JUBA – South Sudan rejects allegations that it is arming insurgents in two conflict-stricken border regions in Sudan after its old civil war foe brought the charges to the United Nations (UN) Security Council. South Sudan became the world’s newest country in July, after a referendum agreed under a 2005 peace deal that ended decades of war with Khartoum, but violence along the poorly drawn border has strained relations between the two since then. The two countries – which have yet to agree on issues such as how to manage the formerly integrated oil industry – have accused each other of supporting rebellions in their respective territories. Some analysts say the conflicts risk sliding into a proxy war. Khartoum has submitted its second complaint to the Security Council, accusing South Sudan of supplying anti-aircraft and antitank missiles, ammunition, landmines and mortars to the insurgent Sudan People’s Liberation Army North. “This accusation is false. We are not supplying anybody. The north are supporting rebels in the south and they want to cover it up,” South Sudan’s army spokesperson, Philip Aguer, says. “It should be the other way round. We should be complaining to the Security Council. We don’t even have anti-aircraft missiles ourselves.”

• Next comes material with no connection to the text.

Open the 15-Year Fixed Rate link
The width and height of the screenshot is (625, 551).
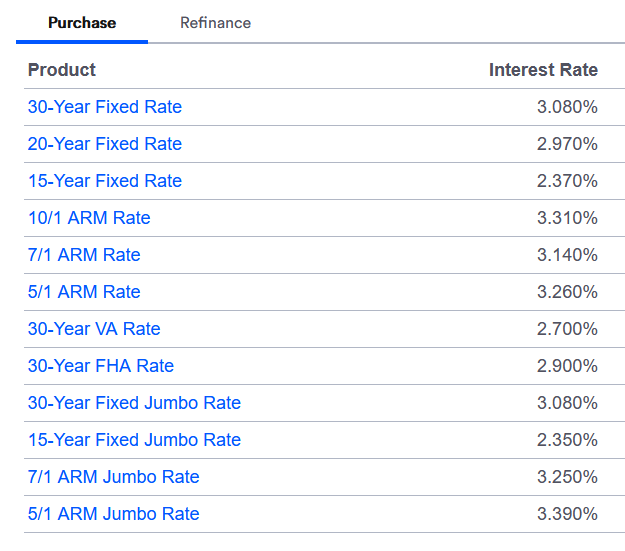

MARANGE – The decision to allow the export of rough diamonds from the Marange fields is “a pure business deal” and fails to address the risk of the diamond industry financing political violence in Zimbabwe in the lead-up to the country’s election next year, the Kimberley Process (KP) Civil Society Coalition of Nongovernmental Organisations (NGOs) warns. Zimbabwe has been given the green light to start rough diamond exports from all operations in the controversial region, according to an agreement reached at the eighth KP Plenary in the Democratic Republic of Congo. The NGOs state that each election in Zimbabwe over the last decade has been accompanied by widespread violence and intimidation, adding that significant money is needed to coordinate the violence.